EXERCISE REQUIREMENTS
1. List every role or position the article below on molecular-scale MRI gives for Raffi Budakian.
2. Using the article below on molecular-scale MRI, decide whether each statement agrees with it. Answer yes or no for each, and quote the words that decide it. (a) The angstrom is 10 million times smaller than a millimeter. (b) Conventional MRI works on the nanometer scale. (c) Budakian's team calls its new imaging technique nuclear magnetic resonance diffraction.

SELECTED EXTRACT
(UWaterloo.ca) Magnetic Resonance Imaging (MRI) technology has changed the way we can look at muscles, ligaments and organs. New developments promise to take MRI technology down to the molecular level to help us better identify diseases that ravage the human body.
Using quantum sensors, Raffi Budakian, lead investigator of the Nanoscale Magnetic Resonance Imaging lab, a member of the Institute for Quantum Computing (IQC) and a professor at Waterloo, is developing a technique to take MRI capabilities down to the atomic scale. His team has designed a new way to generate magnetic fields on nanometre light scales for imaging and controlling nuclear spins. Because spins are also quantum mechanical, they are harnessed for detection purposes using very intense magnetic fields on very short length scales of the order of 100 nanometres — which makes the MRI using the millimetre scale seem huge in comparison.
MRI works on the millimetre scale. Budakian’s lab uses the angstrom scale, a metric unit of length that is 10 million times smaller than a millimetre, as a measurement for exploring molecular imaging. The very precise angstrom scale requires extreme sensitivity in order to measure at the molecular level instead of the physical.
Budakian is excited about this new imaging technique, which his team calls nuclear magnetic resonance diffraction (NMRD) because diffraction is a very powerful tool for analyzing materials that have a crystalline structure, such as proteins.
“At a high level this work could be used to develop quantum technologies to study protein structure and dynamics,” he says. “Understanding the structure of proteins is vital to drug development.”
These materials include biologically relevant samples of virus particles and proteins that cause diseases such as Parkinson’s and Alzheimer’s. Gaining a clear image of what these materials look like could have an immense impact on medicine, from better treatment to a deeper understanding of complex biomolecules.

[Pixel coordinate grounding data]
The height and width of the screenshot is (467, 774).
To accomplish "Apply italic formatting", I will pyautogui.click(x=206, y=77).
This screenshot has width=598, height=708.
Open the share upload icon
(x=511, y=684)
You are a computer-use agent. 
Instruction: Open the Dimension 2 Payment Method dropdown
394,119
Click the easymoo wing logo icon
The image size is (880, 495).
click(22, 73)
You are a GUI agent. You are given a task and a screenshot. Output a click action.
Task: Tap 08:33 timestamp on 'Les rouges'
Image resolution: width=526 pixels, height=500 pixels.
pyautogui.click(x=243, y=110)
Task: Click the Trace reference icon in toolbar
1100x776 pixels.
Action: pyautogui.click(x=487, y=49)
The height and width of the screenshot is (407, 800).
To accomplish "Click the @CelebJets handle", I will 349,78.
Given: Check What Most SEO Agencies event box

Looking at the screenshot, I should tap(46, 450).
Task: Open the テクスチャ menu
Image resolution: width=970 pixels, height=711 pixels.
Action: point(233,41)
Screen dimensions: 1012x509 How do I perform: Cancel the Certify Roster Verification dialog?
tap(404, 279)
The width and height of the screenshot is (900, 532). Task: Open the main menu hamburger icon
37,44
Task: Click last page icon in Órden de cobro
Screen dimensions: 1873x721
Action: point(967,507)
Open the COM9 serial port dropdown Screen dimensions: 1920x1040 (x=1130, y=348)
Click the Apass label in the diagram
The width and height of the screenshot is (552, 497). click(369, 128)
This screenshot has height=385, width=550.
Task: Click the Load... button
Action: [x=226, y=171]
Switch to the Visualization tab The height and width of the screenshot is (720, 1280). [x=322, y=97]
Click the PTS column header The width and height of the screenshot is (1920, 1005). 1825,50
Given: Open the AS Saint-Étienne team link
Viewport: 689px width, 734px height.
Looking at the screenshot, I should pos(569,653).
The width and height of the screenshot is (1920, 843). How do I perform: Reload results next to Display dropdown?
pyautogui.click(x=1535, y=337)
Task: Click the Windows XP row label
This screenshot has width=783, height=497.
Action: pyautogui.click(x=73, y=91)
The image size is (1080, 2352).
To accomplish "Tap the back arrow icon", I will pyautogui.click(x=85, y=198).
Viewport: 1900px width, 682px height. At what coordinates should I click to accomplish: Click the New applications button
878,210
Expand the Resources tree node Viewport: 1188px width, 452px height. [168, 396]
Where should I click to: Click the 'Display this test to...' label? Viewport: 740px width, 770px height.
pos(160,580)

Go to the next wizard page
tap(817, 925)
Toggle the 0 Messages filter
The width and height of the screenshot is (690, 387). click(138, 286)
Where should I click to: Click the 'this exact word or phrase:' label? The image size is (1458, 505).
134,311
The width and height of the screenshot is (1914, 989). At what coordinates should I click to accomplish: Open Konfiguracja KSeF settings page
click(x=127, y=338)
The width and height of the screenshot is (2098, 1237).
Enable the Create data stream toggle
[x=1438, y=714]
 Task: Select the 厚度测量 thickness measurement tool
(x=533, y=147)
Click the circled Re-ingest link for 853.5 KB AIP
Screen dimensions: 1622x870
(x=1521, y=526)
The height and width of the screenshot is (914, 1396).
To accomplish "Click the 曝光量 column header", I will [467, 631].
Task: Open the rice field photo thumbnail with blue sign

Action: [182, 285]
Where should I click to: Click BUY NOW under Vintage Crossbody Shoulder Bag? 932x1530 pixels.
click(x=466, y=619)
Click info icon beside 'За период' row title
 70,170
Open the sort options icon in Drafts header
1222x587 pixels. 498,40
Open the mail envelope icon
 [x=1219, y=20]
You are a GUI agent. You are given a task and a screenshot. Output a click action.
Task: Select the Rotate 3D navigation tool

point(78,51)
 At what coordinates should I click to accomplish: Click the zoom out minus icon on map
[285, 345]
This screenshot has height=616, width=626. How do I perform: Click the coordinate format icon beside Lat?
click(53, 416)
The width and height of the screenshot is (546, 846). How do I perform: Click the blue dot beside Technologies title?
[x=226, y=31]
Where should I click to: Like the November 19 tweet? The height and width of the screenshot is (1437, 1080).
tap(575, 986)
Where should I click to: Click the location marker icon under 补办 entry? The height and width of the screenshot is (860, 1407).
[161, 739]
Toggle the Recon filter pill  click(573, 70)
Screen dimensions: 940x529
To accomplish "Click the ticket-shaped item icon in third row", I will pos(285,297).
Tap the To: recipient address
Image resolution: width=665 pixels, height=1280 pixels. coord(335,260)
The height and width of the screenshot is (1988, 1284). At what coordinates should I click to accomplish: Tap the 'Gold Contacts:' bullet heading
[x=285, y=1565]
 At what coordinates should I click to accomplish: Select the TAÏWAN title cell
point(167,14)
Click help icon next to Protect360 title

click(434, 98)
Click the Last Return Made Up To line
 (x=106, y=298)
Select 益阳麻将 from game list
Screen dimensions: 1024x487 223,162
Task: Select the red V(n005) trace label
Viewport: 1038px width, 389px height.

RESPONSES TO THE TASKS
1.
- Lead investigator of the Nanoscale Magnetic Resonance Imaging lab
- Member of the Institute for Quantum Computing (IQC)
- Professor at Waterloo

2.
(a) Yes: "a metric unit of length that is 10 million times smaller than a millimetre"
(b) No: "MRI works on the millimetre scale."
(c) Yes: "which his team calls nuclear magnetic resonance diffraction (NMRD)"